REQUIREMENTS —
Can you rewrite the listing from the line containing "At what coordinates" through the end of the listing, inclusive, with "link" changed to "hyperlink" and everything else unchanged, leaving out the pictures?
* BEGIN EXTRACTED ENTRIES *
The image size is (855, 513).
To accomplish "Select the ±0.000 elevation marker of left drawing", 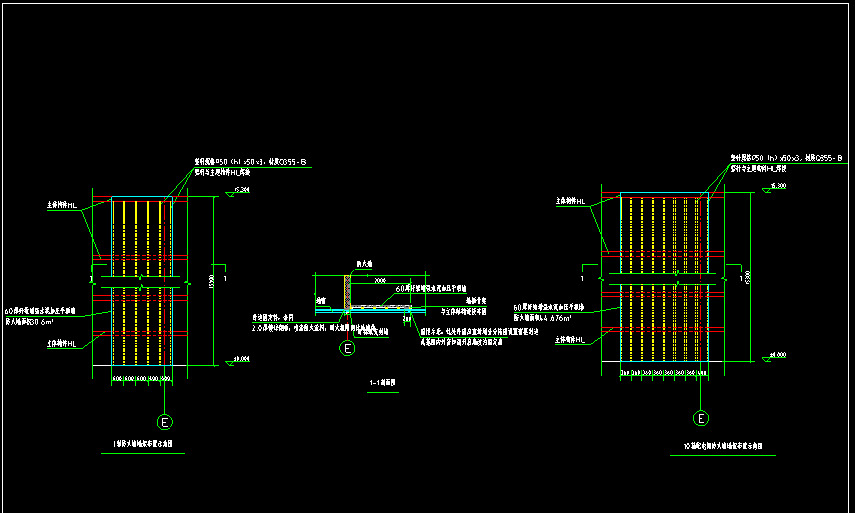I will tap(240, 359).
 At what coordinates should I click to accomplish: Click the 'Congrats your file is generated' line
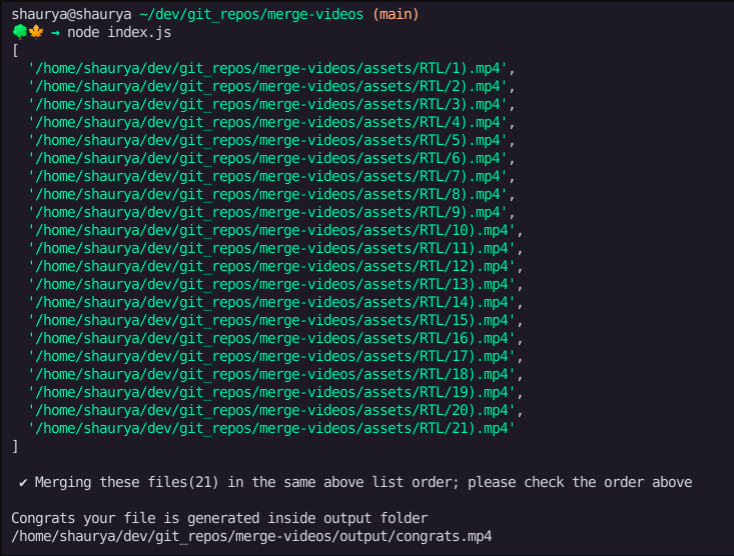click(220, 519)
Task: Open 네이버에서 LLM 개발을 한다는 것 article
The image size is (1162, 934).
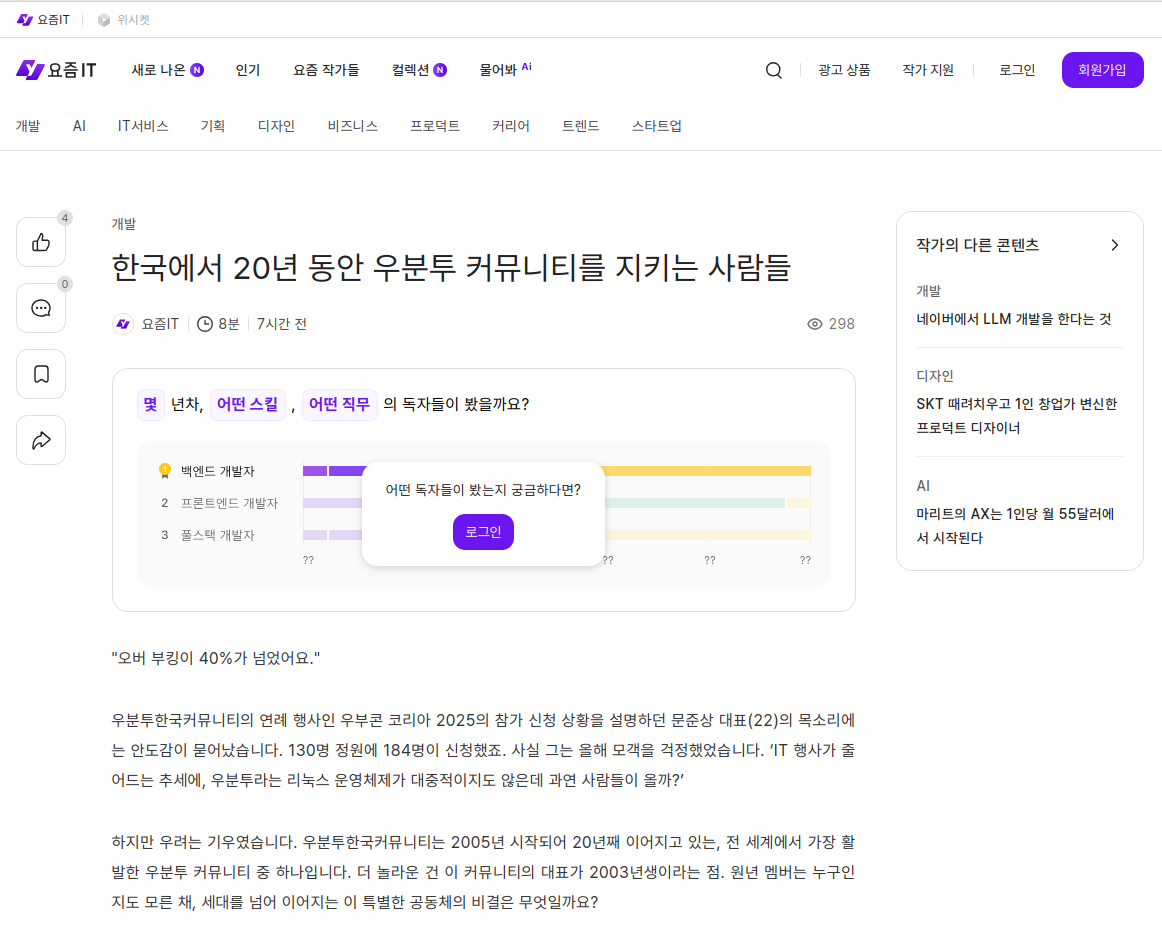Action: [1013, 319]
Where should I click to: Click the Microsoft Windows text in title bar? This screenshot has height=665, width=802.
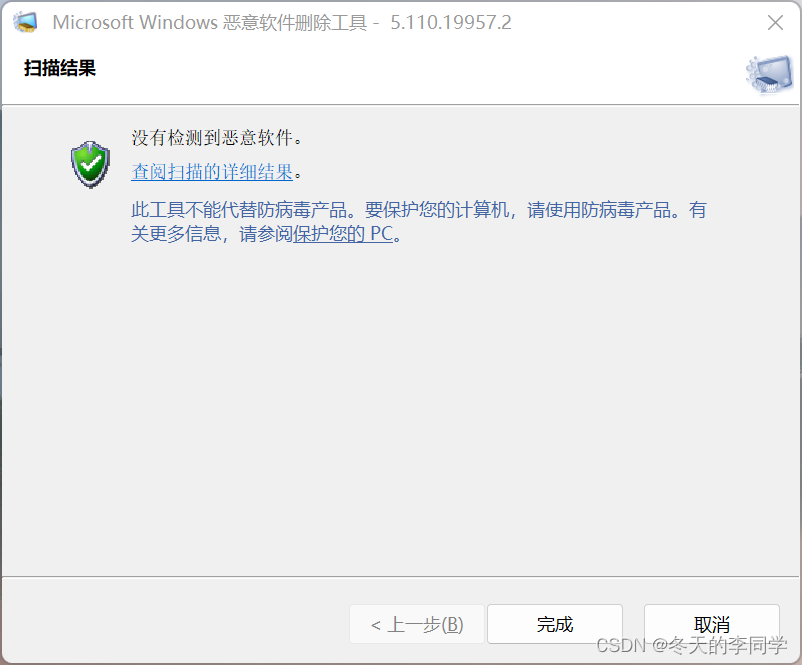[135, 23]
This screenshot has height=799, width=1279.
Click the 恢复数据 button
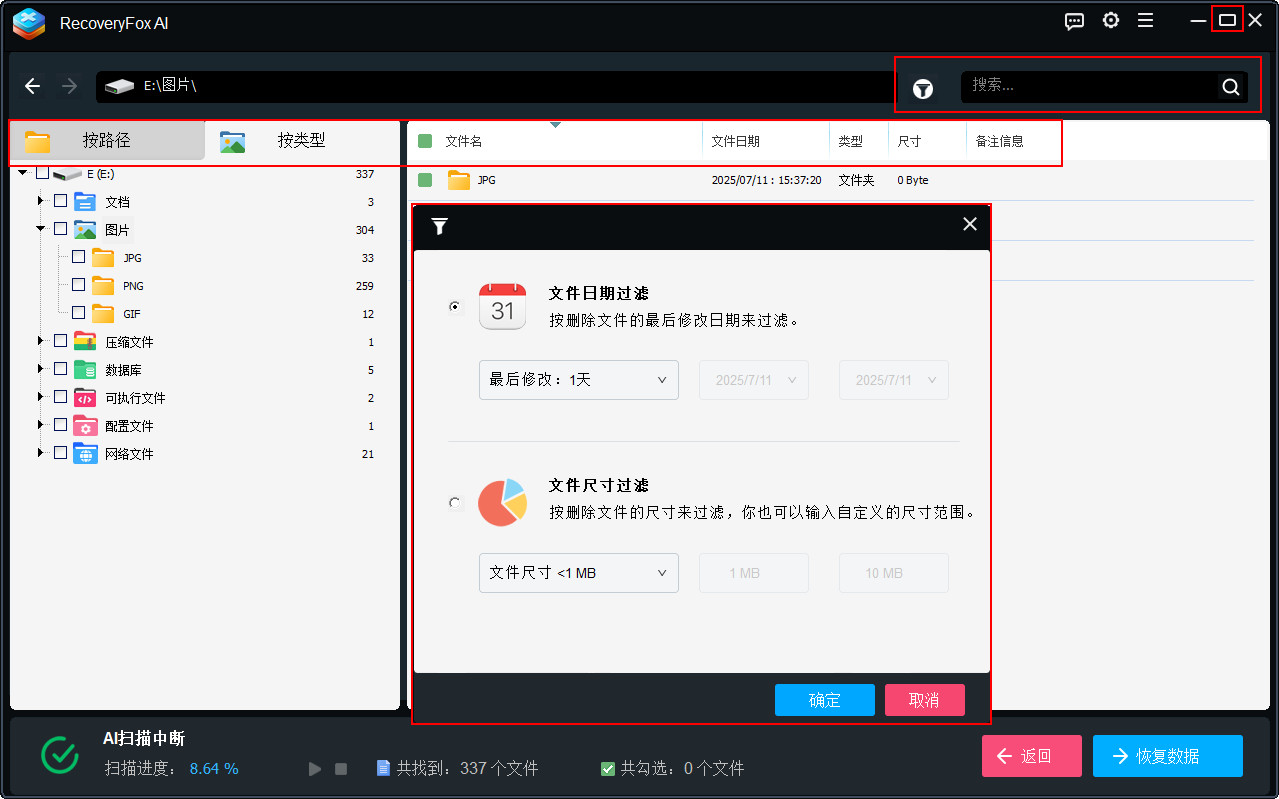pyautogui.click(x=1167, y=756)
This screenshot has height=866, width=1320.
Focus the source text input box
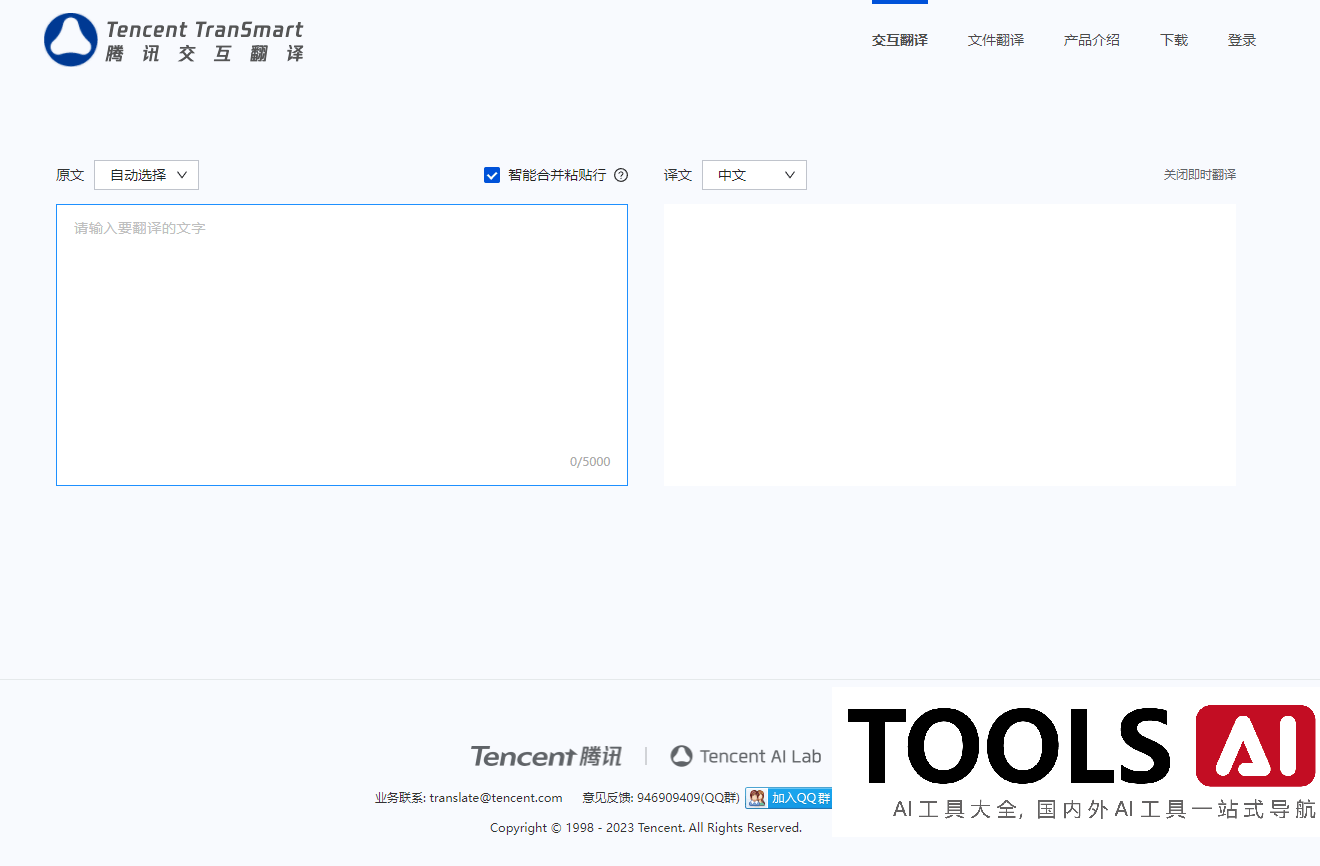click(341, 340)
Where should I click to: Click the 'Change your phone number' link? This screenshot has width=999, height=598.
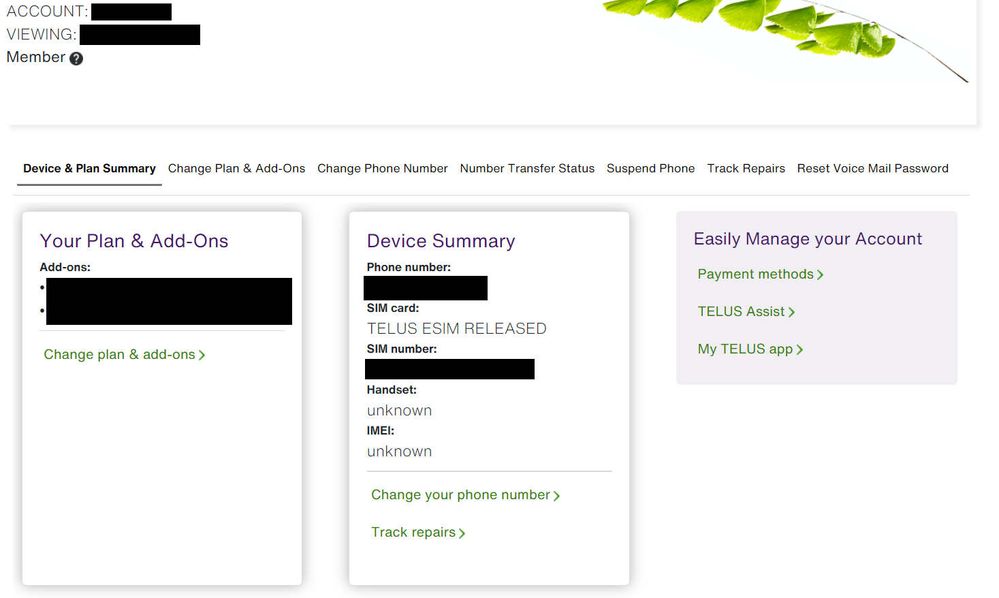point(460,495)
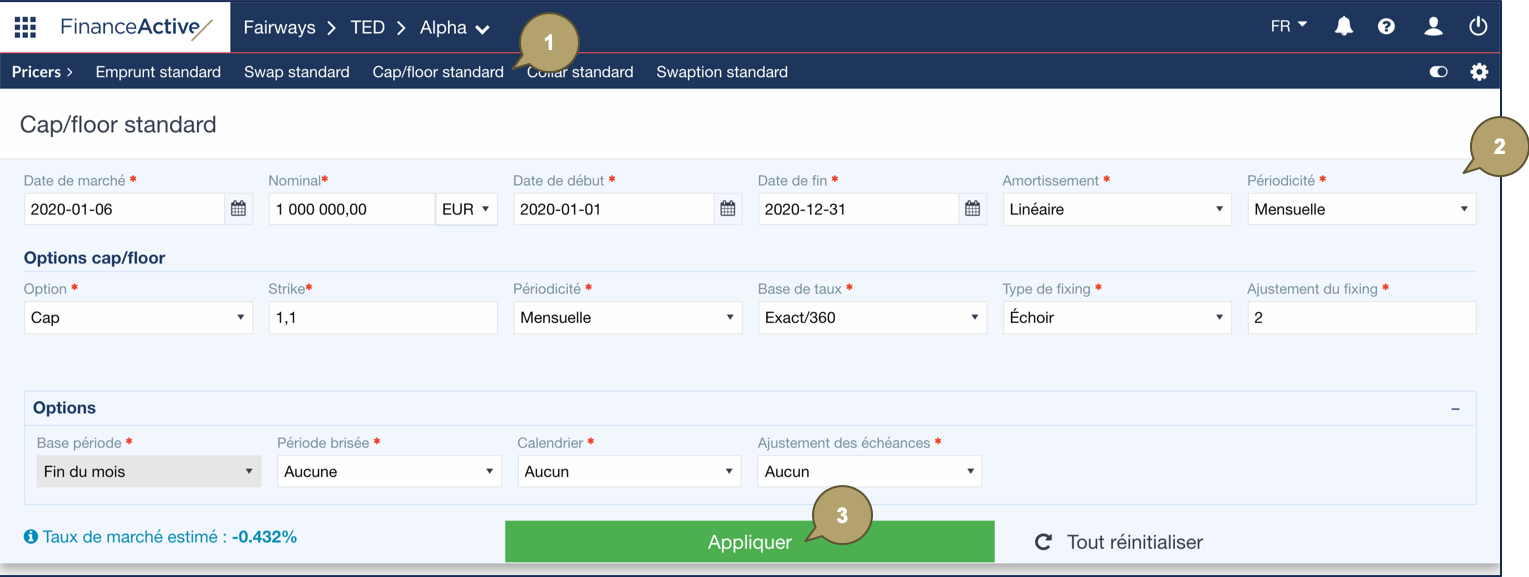This screenshot has height=577, width=1529.
Task: Click into the Strike input field
Action: (382, 318)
* END EXTRACTED ENTRIES *
RESPONSE FOR THIS EXERCISE —
 At what coordinates should I click to accomplish: Click the 'Congrats your file is generated' line
click(220, 519)
Task: Open 네이버에서 LLM 개발을 한다는 것 article
The image size is (1162, 934).
Action: [1013, 319]
Where should I click to: Click the Microsoft Windows text in title bar? This screenshot has height=665, width=802.
[135, 23]
This screenshot has height=799, width=1279.
Click the 恢复数据 button
pyautogui.click(x=1167, y=756)
This screenshot has height=866, width=1320.
Focus the source text input box
click(341, 340)
Where should I click to: Click the 'Change your phone number' hyperlink? This screenshot has width=999, height=598.
point(460,495)
This screenshot has height=577, width=1529.
Task: Click into the Strike input field
Action: (382, 318)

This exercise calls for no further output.